Urteilssammlung zum Wohnwert und Wohnvorteil
Was ist der Wohnwert?
Wer in einer eigenen Immobilie wohnt, z.B. in einer Eigentumswohnung oder in einem Eigenheim, muss sich den ortsüblichen Mietwert einer vergleichbaren angemessenen Wohneinheit als zusätzliches Einkommen anrechnen lassen, wodurch sich das Nettoeinkommen der betreffenden Person erhöht. Bei der Angemessenheit gibt es jedoch einiges zu beachten, z. B. die maximale Größe einer Wohneinheit pro Person und das Einkommen. Wer also zu viel Wohnfläche hat, könnte unangemessen wohnen. Der Wohnwert beziffert also den wirtschaftlichen Vorteil, aufgrund fehlender Mietaufwendungen, der durch eine angemessene Vergleichsmiete ermittelt wird.
Was ist der Wohnvorteil?
Ist der Wohnwert ermittelt, wird somit der wirtschaftliche Wohnvorteil dargestellt. Dieser kann jedoch noch beeinflusst werden, z. B. durch bestehende Zins- und Tilgungsverpflichtungen. Aber auch bei der Anrechnung von Altersvorsorgebeiträge. Je nach Situation könnte somit eine Einkommenserhöhung oder Reduzierung der Altersvorsorgebeiträge bedeuten. Der wirtschaftliche Wohnvorteil kann sich also durch einige Parameter zum angemessenen Wohnwert noch verändern.

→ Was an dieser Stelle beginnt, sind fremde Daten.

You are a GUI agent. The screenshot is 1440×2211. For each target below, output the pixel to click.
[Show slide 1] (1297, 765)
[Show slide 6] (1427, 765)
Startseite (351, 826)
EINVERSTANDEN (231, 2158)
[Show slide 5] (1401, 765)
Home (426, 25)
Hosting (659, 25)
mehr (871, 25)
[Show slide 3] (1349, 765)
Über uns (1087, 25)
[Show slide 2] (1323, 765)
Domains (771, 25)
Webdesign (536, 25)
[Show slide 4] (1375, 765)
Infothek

BGH am 18.01.2017; AZ: XII ZB 118/16
Klärung: Das Urteil gibt Klarstellung über das Verhältnis von Wohnwert und Tilgungsleistungen. Neben den Zinsen sind die Tilgungsleistungen bis zur Höhe des Wohnvorteils vom Einkommen des Elternunterhaltspflichtigen abzuziehen, ohne dass dies seine Befugnis zur Bildung eines zusätzlichen Altersvorsorgevermögens schmälert. Der denWohnvorteil dann noch übersteigende Tilgungsanteil ist als Vermögensbildung zu Lasten des Unterhaltsberechtigten im Rahmen der sekundären Altersvorsorge auf die Altersvorsorgequote von 5% des Bruttoeinkommens des Elternunterhaltspflichtigen anzurechnen.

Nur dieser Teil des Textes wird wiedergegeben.